Austin - Network Automation Engineer
I want ...
We use Sentry for monitoring uncaught exceptions. As such the currently documented solution to fail jobs by throwing an uncaught exception is missing some detail as it will (often) create potentially unnecessary Sentry issues for any job that needs to be marked failed to alert the user of a failure condition the job encounters. We also make extensive use of Celery’s Canvas features such as sub-task groups and chains and need to generate new tasks based on retry-able failure modes so we want to avoid impacting that functionality.
So that ...
Allowing the Celery mechanism to update the Job Result Status could provide additional details that may be useful to operators and troubleshooters of failure events (both expected and unexpected). This would allow to explicitly mark a failure condition rather than implicitly trigger a failure based on the log level such as logger.error() or logger.exception().

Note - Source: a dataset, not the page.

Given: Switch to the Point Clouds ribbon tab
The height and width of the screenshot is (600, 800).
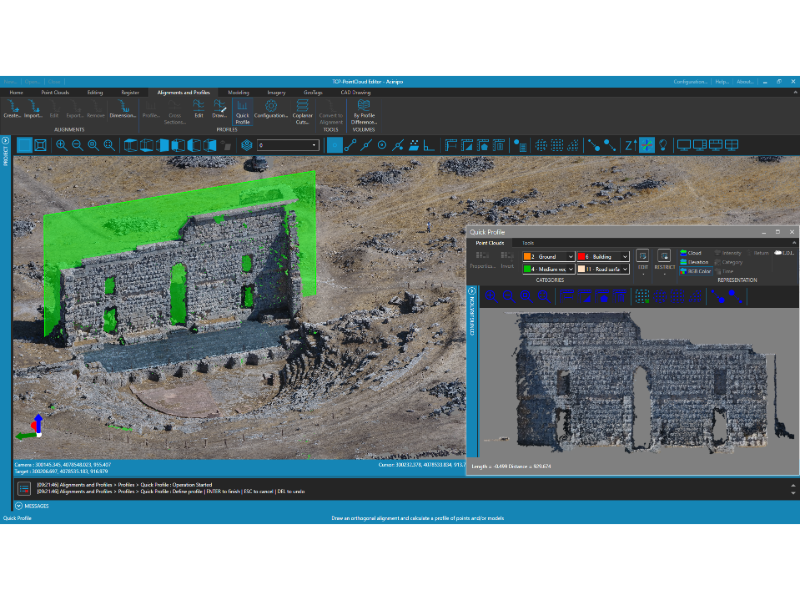Looking at the screenshot, I should coord(55,92).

I know this is done when...
I am able to write a job to capture these failure events and can customize the alerting based on the different types of failures of the celery worker.
def after_return(self, status, retval, task_id, args, kwargs, einfo):
self.celery_task.update_state(
state=JobResultStatusChoices.STATUS_FAILURE,
meta={
"exc_type": type(Ignore).__name__,
"exc_message": "",
"custom": "...",
},
)
raise Ignore()
I have attached a patch with the suggested modifications. celery-result-handling-patch.txt
Optional - Feature groups this request pertains to.
- [ ] Automation
- [ ] Circuits
- [ ] DCIM
- [ ] IPAM
- [ ] Misc (including Data Sources)
- [ ] Organization
- [X] Apps (and other Extensibility)
- [ ] Security (Secrets, etc)
- [ ] Image Management
- [ ] UI/UX
- [ ] Documentation
- [ ] Other (not directly a platform feature)
Database Changes
I am unsure of database changes.
External Dependencies
to my knowledge, an additional import would be required for this:
from celery.exceptions import Ignore, Reject
into:
nautobot/extras/jobs.py
This was reported originally via NTC-1893
We need to do some testing to ensure we fully understand how this interacts with django celery results and out own state management in the jobs.
To distill things, the ask is to allow for logging to work as it does today but to be able to opt out of the automatics job result state side effects and to have more explicit control on failure/exception state management.
Let's do a spike to investigate the implications with django celery results.
Distinguishing Failure Types: Uncaught Exceptions vs. Expected Job Failures
Consistent Job Failure API: Mark as failed (abort): Stops execution on a runtime error. Mark as failed (continue): Catches errors, handles or ignores them, logs the job as failed, and proceeds.
Logging Enhancements:
Opt-out option for the logger?
New custom log levels like log_success (log_failure, log_exception).
Note that exception is a standard Python logger level (https://docs.python.org/3/library/logging.html#logging.Logger.exception). But adding a failure level between warning and error would be helpful.